TEMPO E TEMPERAMENTO
            “O Leopardo” também vai fundo nos conflitos sociais, psicológicos, éticos e econômicos de um longo período, tanto da história italiana quando da própria humanidade. Dom Fabrizio, o príncipe, representa velhos valores: desprezo pelo dinheiro, amor à terra, dignidade pessoal, fidelidade aos padrões aristocráticos. Intelectual refinado e cientista culto, tem consciência de que sua estirpe está no fim, de que é o último representante de certa visão de mundo, ao mesmo tempo rigorosa e desencantada.

DIGNIDADE X INUTILIDADE
            Dom Fabrizio acreditava que o mais importante é viver com dignidade. Mas certa noite, em um dos bailes da nobreza, o príncipe mergulha em tédio. Não suporta a conversa vazia dos velhos amigos, muito menos a presença das velhas senhoras, muitas das quais, como ele mesmo percebe, perplexo e confuso, haviam sido belas e amantes suas. E se pergunta: “Mas o que era que havia nelas, de belo ou de espirituoso, para que eu perdesse meu tempo cortejando, adulando, traindo, possuindo e me orgulhando?” E o próprio Dom Fabrizio se responde, do fundo da poltrona na qual caíra deprimido: “Era a juventude, meu caro, a mais bela e deliciosa das amantes, a que enche os olhos de brilho e de claridade o cérebro. Contra ela e seu poder de nada vale a dignidade humana”.

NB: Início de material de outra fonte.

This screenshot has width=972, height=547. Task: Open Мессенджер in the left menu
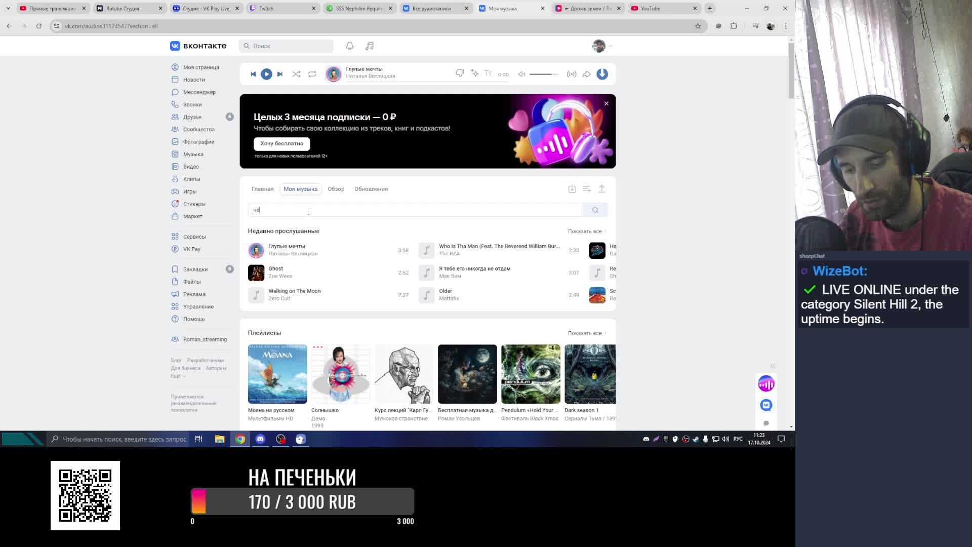(x=199, y=92)

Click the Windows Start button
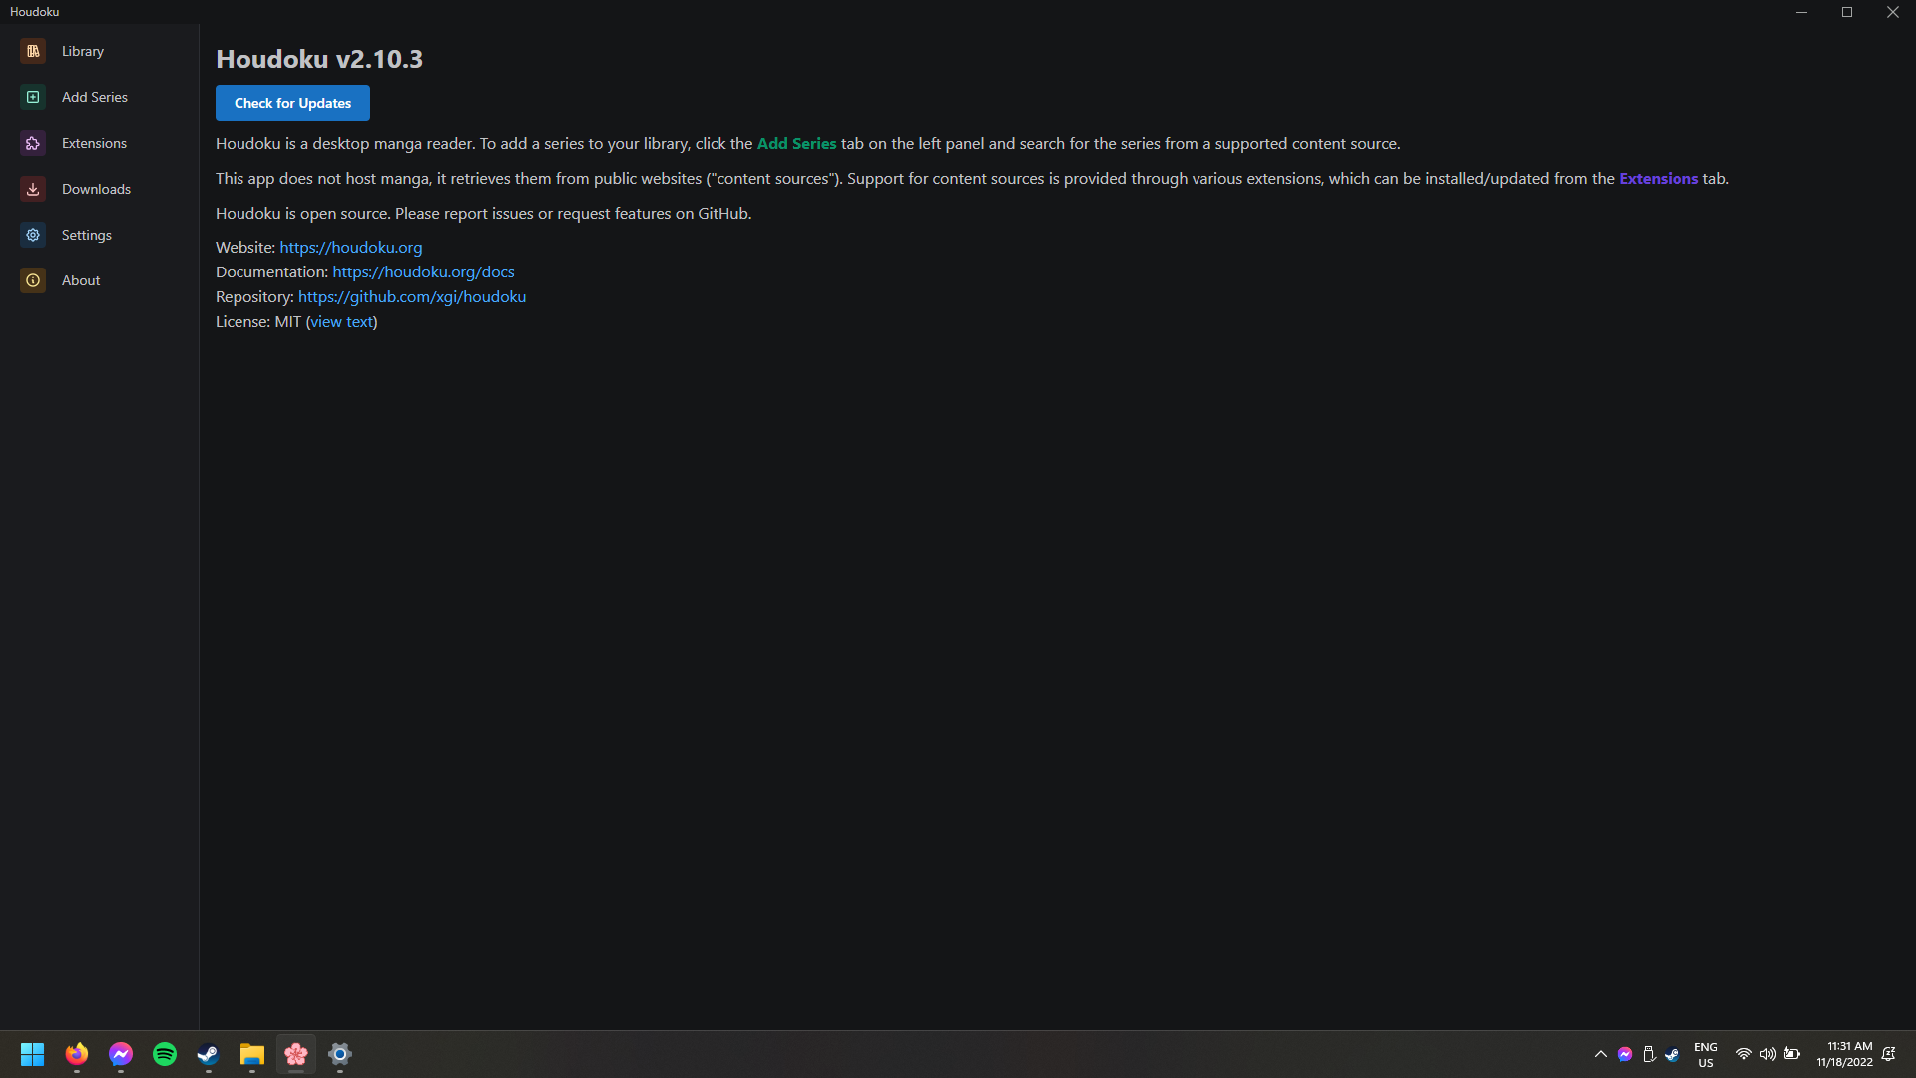(x=32, y=1055)
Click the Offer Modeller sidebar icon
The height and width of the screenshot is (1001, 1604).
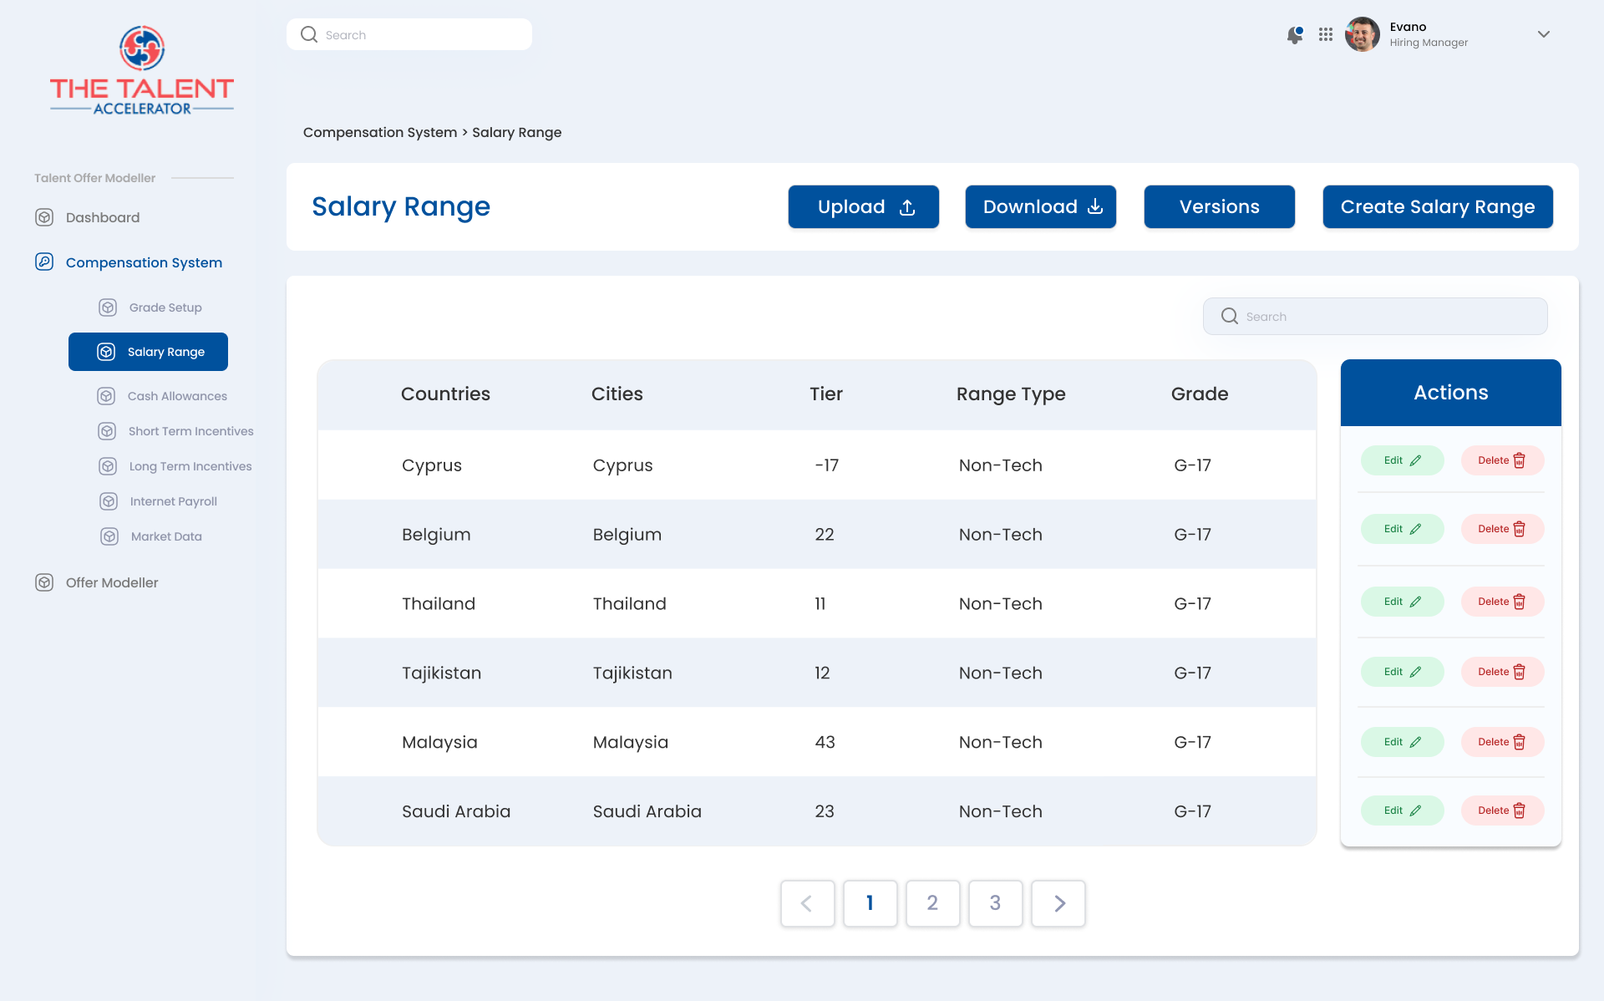[x=44, y=582]
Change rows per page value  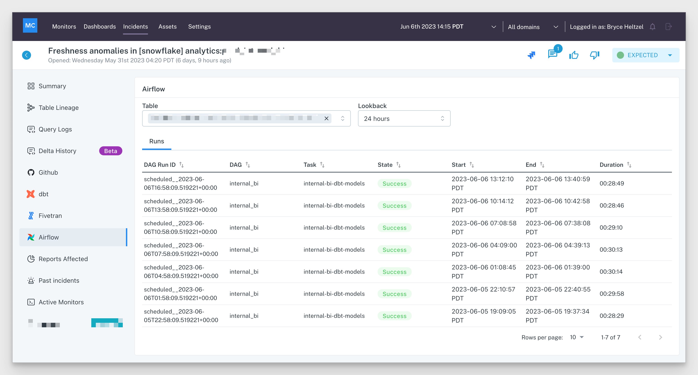point(577,337)
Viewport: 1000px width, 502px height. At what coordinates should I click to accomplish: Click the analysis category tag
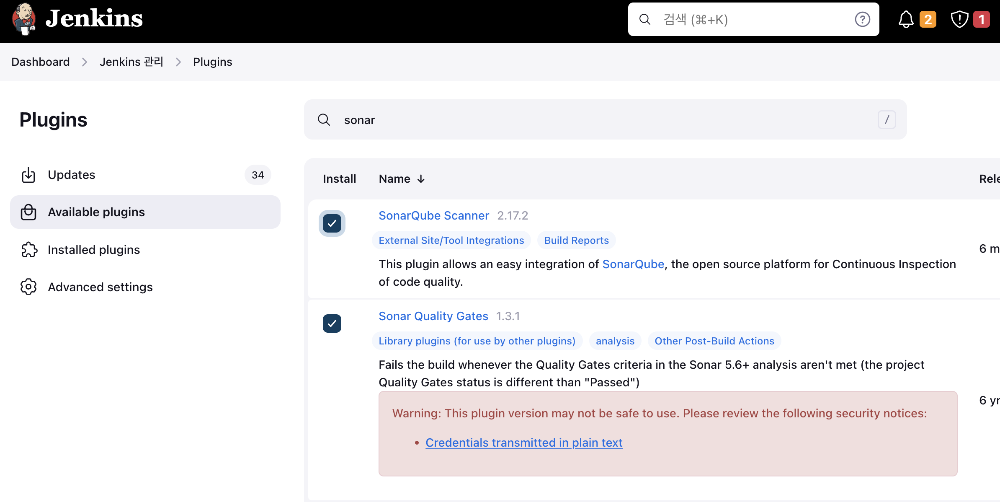point(614,341)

            Pressionado pela responsabilidade de escrever o único livro de sua vida, Lampedusa protelou ao máximo. Quando os quatro primeiros capítulos estavam prontos foram submetidos a um primeiro editor, que os recusou. Não há tragédia nisso, todo escritor tem livros recusados, uns mais, outros menos. Trágica foi a segunda recusa. Livro acabado e submetido a um segundo editor, novamente é devolvido, no dia 2 de julho. Três semanas depois Lampedusa morre, com os originais, trabalho a que dedicara a vida, abandonados na mesinha de cabeceira, entre remédios inúteis. “Para que servem todas essas inutilidades, livros e remédios?”, tentava entender, ecoando o bisavô, mas agora na hora da morte, e não apenas no fim de um baile.

VELHICE SOB ENCOMENDA
            Em outro livro importante, “Morte em Veneza”, Thomas Mann põe frente a frente, em pungente confronto homossexual e estético, juventude (beleza) e velhice (feiura). O que discute não é tanto o envelhecimento quanto a impossibilidade do artista de evitar a própria decadência física e mental. Talvez não seja bem isso, mas apenas a incapacidade de paralisar o tempo, de forçar a permanência, de congelar o instante, o momento que passa – e não deveria passar, mas permanecer e durar para sempre, imutável, como só acontece (mas nem nelas acontece!) nas pedras. Como só acontece (mas nem nelas, pois esmaecem com o tempo!) nas fotografias. Como não acontece em coisa alguma, em lugar nenhum.
            Na barca que o leva a Veneza (onde morrerá de peste), Gustav von Aschenbach, escritor brilhante e famoso, embora em crise, vê uma turma de rapazes se divertindo e, entre eles, um velho bêbado, maquiado e pintado de maneira escandalosa, rindo e se divertindo como se também ele, graças à pintura e à maquiagem, fosse jovem outra vez. Von Aschenbach se afasta, com um gesto de repulsa. No entanto, na última parte do livro, é ele que se “fantasia” de jovem, pintado e maquiado, para tentar a conquista do garoto Tadzio, adolescente belíssimo, em patética imitação do outro velho.
            Vale lembrar que os livros de Lampedusa e Mann resultaram em excelentes filmes de Luchino Visconti, outro incansável (e fracassado) perseguidor da beleza e da juventude eternas. (Fonte: aqui).